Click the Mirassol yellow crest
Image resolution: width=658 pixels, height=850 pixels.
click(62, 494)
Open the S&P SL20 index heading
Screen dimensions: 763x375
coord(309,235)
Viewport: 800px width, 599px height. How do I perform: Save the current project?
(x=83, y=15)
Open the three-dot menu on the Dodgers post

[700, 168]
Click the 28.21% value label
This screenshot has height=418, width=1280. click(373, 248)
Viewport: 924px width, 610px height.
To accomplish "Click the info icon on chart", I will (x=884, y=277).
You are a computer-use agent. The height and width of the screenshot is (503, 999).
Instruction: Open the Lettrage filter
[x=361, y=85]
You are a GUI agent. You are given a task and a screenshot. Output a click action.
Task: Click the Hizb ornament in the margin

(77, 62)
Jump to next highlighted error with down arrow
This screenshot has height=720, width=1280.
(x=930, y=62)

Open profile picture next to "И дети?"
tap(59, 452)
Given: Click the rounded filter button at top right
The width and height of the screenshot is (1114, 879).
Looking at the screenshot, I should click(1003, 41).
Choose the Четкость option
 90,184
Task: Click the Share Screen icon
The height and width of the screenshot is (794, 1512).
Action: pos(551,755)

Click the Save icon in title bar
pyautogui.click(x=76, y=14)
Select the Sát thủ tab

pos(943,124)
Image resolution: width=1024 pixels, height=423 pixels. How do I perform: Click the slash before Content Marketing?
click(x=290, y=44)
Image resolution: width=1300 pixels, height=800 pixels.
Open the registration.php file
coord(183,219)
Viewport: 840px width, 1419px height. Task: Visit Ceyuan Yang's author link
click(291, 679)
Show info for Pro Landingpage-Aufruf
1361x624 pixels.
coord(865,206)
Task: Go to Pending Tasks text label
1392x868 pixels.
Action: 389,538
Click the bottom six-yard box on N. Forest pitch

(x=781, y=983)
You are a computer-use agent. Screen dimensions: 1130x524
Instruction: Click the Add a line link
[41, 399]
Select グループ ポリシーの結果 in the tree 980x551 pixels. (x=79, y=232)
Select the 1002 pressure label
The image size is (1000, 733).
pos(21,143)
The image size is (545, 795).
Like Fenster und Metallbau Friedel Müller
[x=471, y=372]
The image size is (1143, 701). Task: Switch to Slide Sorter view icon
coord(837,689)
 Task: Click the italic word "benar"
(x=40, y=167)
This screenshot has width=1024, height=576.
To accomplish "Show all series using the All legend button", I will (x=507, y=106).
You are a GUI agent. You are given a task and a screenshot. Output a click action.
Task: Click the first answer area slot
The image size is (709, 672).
● ● ● ● ● ● ●
**Assigned task:**
Please reproduce exactly the lines from the first one of the records above through the line containing "Task: Click the Share Screen icon", both included, and nothing else.

**Problem solution:**
Click the Mirassol yellow crest
Image resolution: width=658 pixels, height=850 pixels.
click(62, 494)
Open the S&P SL20 index heading
Screen dimensions: 763x375
coord(309,235)
Viewport: 800px width, 599px height. How do I perform: Save the current project?
(x=83, y=15)
Open the three-dot menu on the Dodgers post

[700, 168]
Click the 28.21% value label
This screenshot has height=418, width=1280. click(373, 248)
Viewport: 924px width, 610px height.
To accomplish "Click the info icon on chart", I will (x=884, y=277).
You are a computer-use agent. The height and width of the screenshot is (503, 999).
Instruction: Open the Lettrage filter
[x=361, y=85]
You are a GUI agent. You are given a task and a screenshot. Output a click action.
Task: Click the Hizb ornament in the margin

(77, 62)
Jump to next highlighted error with down arrow
This screenshot has height=720, width=1280.
(x=930, y=62)

Open profile picture next to "И дети?"
tap(59, 452)
Given: Click the rounded filter button at top right
The width and height of the screenshot is (1114, 879).
Looking at the screenshot, I should click(1003, 41).
Choose the Четкость option
 90,184
Task: Click the Share Screen icon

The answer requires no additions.